Over 400 choke, prong, and shock collars have piled up as almost as many people have taken up the Human Society of Boulder Valley’s (HSBV) No-Choke Challenge. “Turn in your choke, prong, or shock collar for a free SENSE-ation or Weiss Walkie harness!”

As Lisa Pedersen, CEO of HSBV, aptly said:

At the end of the day, the cornerstone of our mission is healthy relationships between pets and people.  So as we provide people solutions and resources (the harnesses), we attempt to do two things: resolve the behavior issue (pulling on leash) AND positively impact the relationship between the person and their pet. This is why we love the no-pull harness over other tools – it achieves both goals.

Seems likes a feel-good story. Right? Not so fast.

A couple of weeks ago the local newspaper decided to stir the kibble cup by publishing an article saying that the HSBV’s No-Choke Challenge is upsetting others in the community who use shock, choke and prong collars to rehabilitate and train dogs. Apparently some felt personally affronted.

The usual controversies flew frisbee fast in the comments section of the newspaper. If you are so inclined you can read them here.

One of the arguments often used in favor of using aversive methods is that some dogs, sometimes referred to as “red-zone dogs,” just need a stronger hand. Usually this means using punishment (shocking, choking) for undesired behavior along with a little negative reinforcement. For example, if the trainer is shocking or “stimulating” the dog, the trainer stops the electric current when the dog performs the desired behavior, sitting down, for example. In this way the dog is reinforced for sitting by the discomfort or pain of the shock being removed.

Often this position is framed as “do or die”The only way to save the dog’s life by transforming him from aggressive to a good candidate for adoption is by using aversive methods. Some dogs need really tough training.

Frankly, I don’t buy it. I don’t believe there is a special class of difficult dogs (you’re about to meet a very difficult dog in a moment) who only can be rehabilitated and trained with aversives.
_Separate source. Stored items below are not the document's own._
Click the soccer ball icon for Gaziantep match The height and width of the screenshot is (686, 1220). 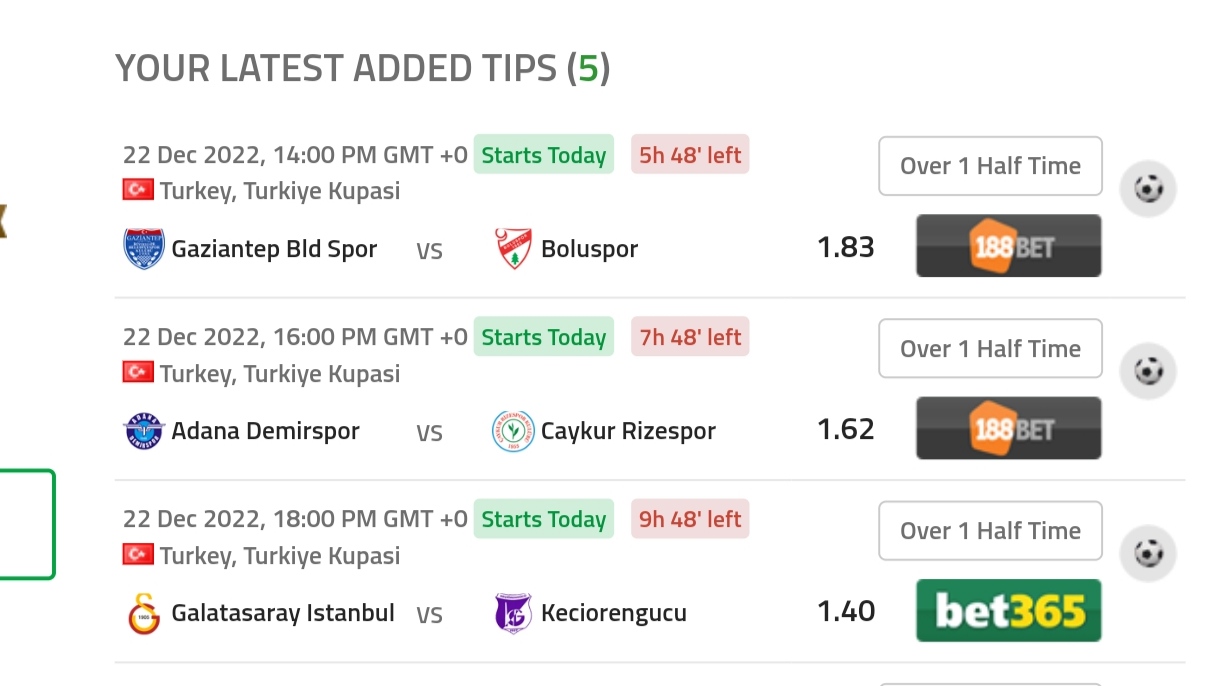click(1148, 188)
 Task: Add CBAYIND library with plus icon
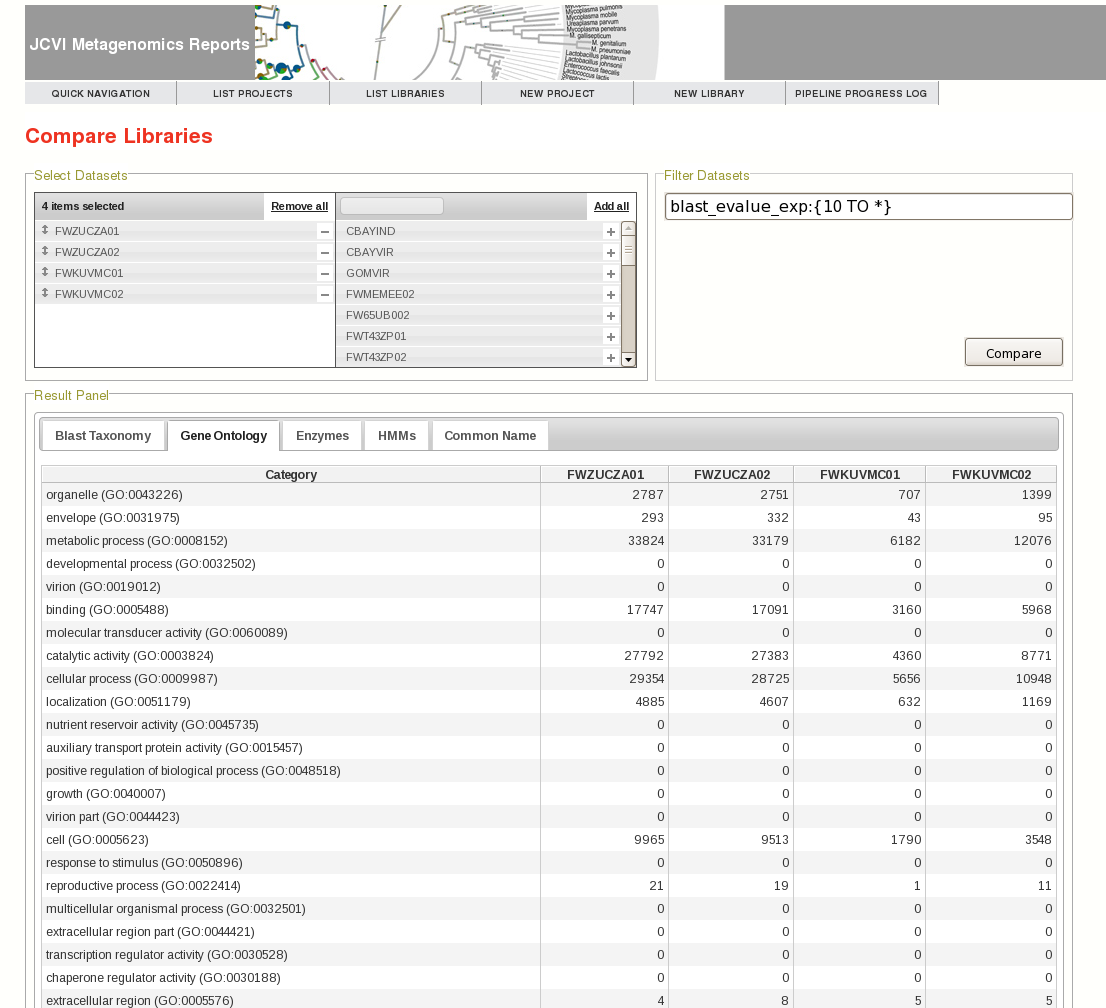coord(610,232)
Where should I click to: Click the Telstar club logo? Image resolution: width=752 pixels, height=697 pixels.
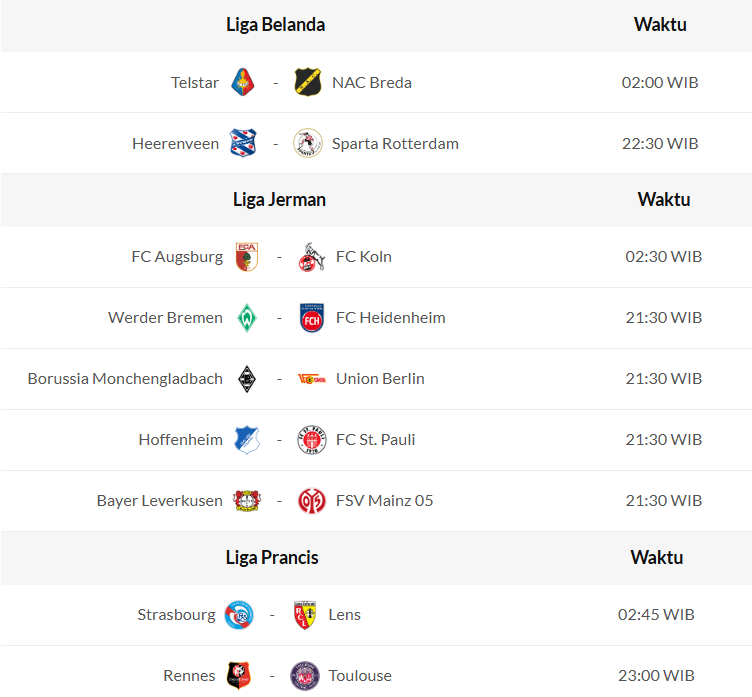click(243, 82)
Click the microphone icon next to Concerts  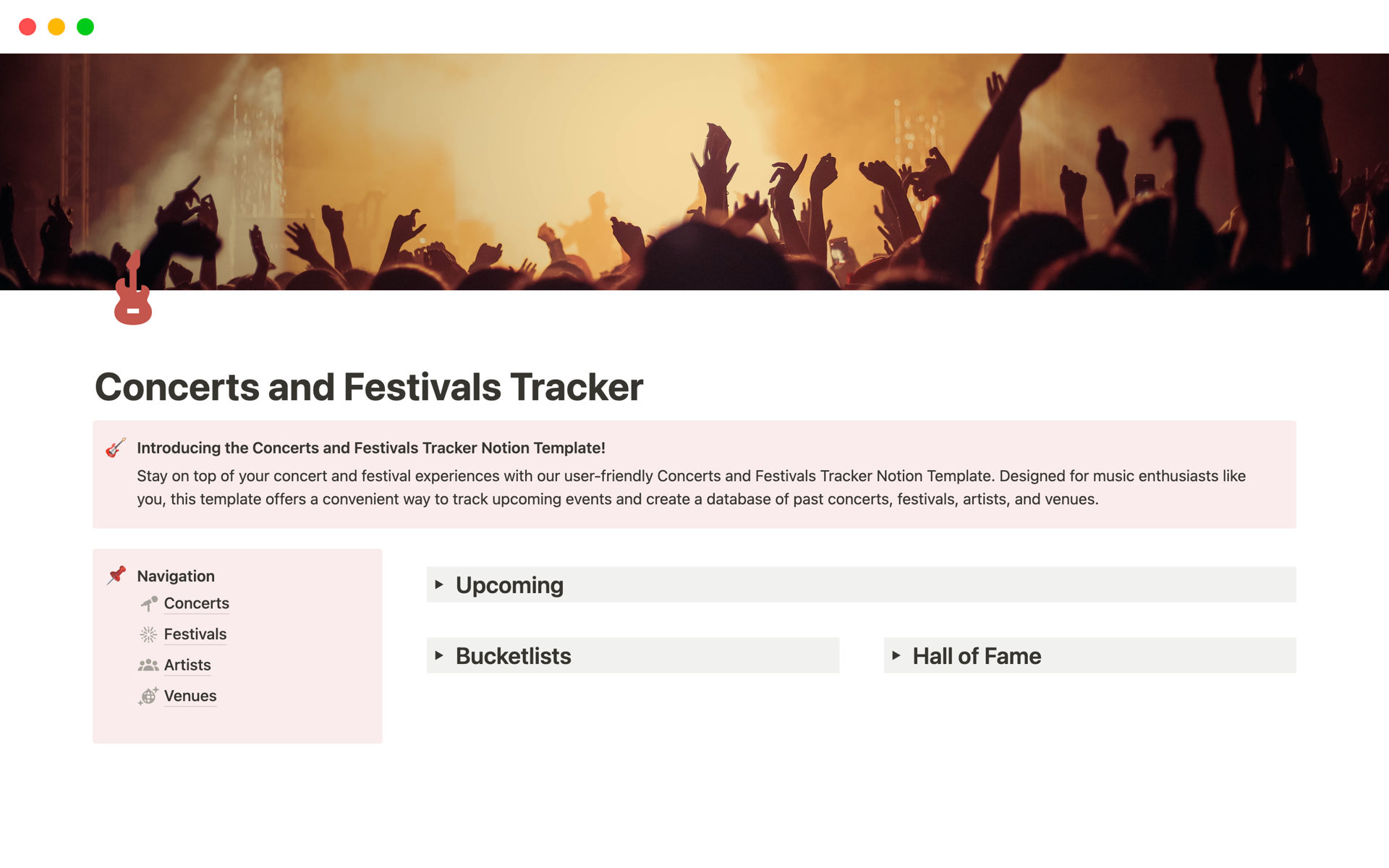149,603
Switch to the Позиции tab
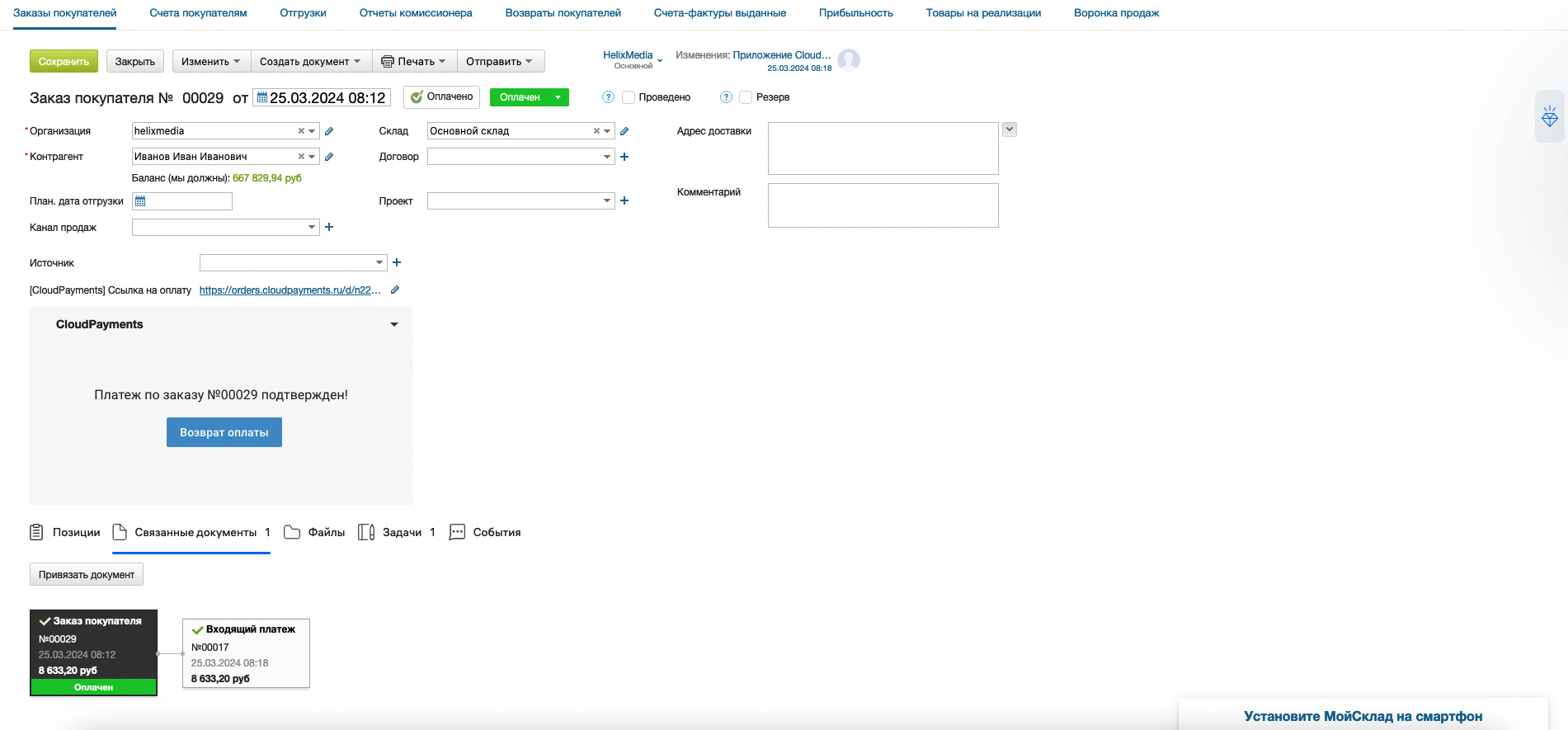The image size is (1568, 730). [65, 533]
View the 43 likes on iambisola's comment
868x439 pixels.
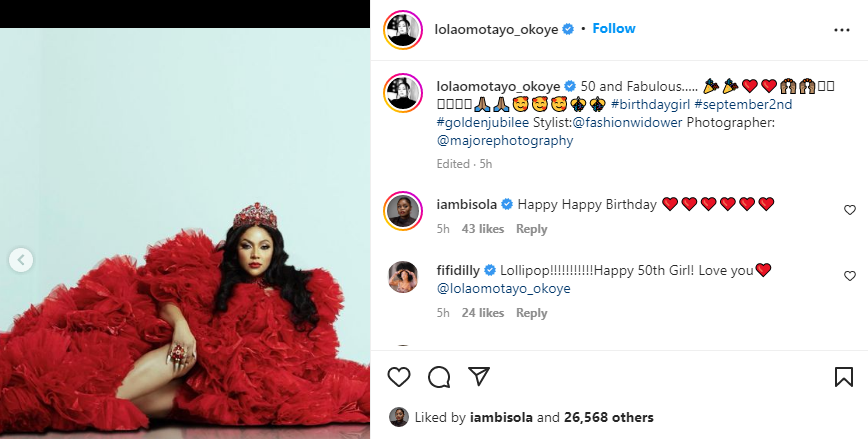482,229
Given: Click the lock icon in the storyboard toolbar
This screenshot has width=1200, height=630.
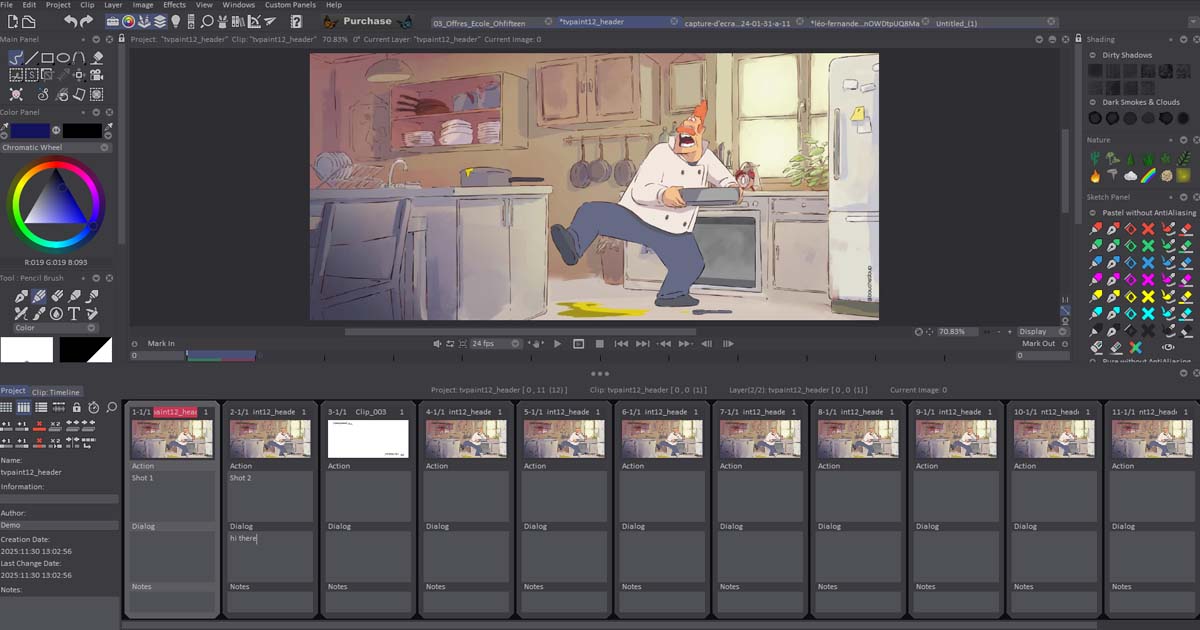Looking at the screenshot, I should (x=77, y=408).
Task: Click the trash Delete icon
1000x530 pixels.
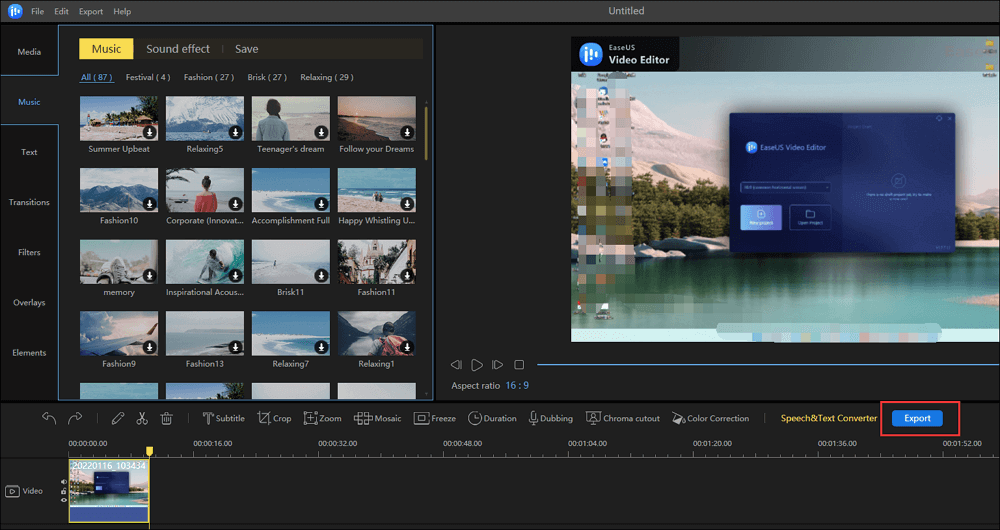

I thought it would be more interesting to share a real-life example of a very difficult, agressive dog who has been rehabilitated and trained using positive methods rather than launch into a theoretical argument to back up my point of view. You’ve heard it all before.

Since I don’t have personal experience with such a dog, I sought out someone who does. Leah Roberts of Dog Willing suggested I contact John Visconti and ask him about his dog, Pepper.

Meet John and Pepper. The first of six installments of his and Pepper’s story follows. But, before I turn my blog over to John, allow me to introduce him. John is a dog trainer and owner of Long Island Dog and Puppy Training. He has extensive shelter experience and writes for several publications including a regular column called Of Dogs and Men” for The APDT Chronicle of the Dog.

Thank you John for writing this amazing story for Boulder Dog. I’m honored to publish it. And, Leah! Thank you for suggesting I contact John.


John and Pepper

She was abandoned by her original owners approximately 15 miles from her home. After living an undetermined amount of time on the street as a stray, she was seized by the police in Sept of 2007 and brought to a municipal shelter. The only ID she carried was a rabies tag on her tattered collar. Through the tag ID number, the shelter identified her owners and made repeated unsuccessful attempts to contact them.

After a few weeks at the shelter, she was adopted by an elderly man in West Islip. One week later she was returned, essentially abandoned again, due to being heart worm positive and because of “behavioral issues”.

Because the shelter was a municipal shelter, with limited funds, she was not long for this world, She would have been euthanized as the shelter lacked the funds to treat her heart worm problem. With 48 hours to live, she was rescued by another shelter.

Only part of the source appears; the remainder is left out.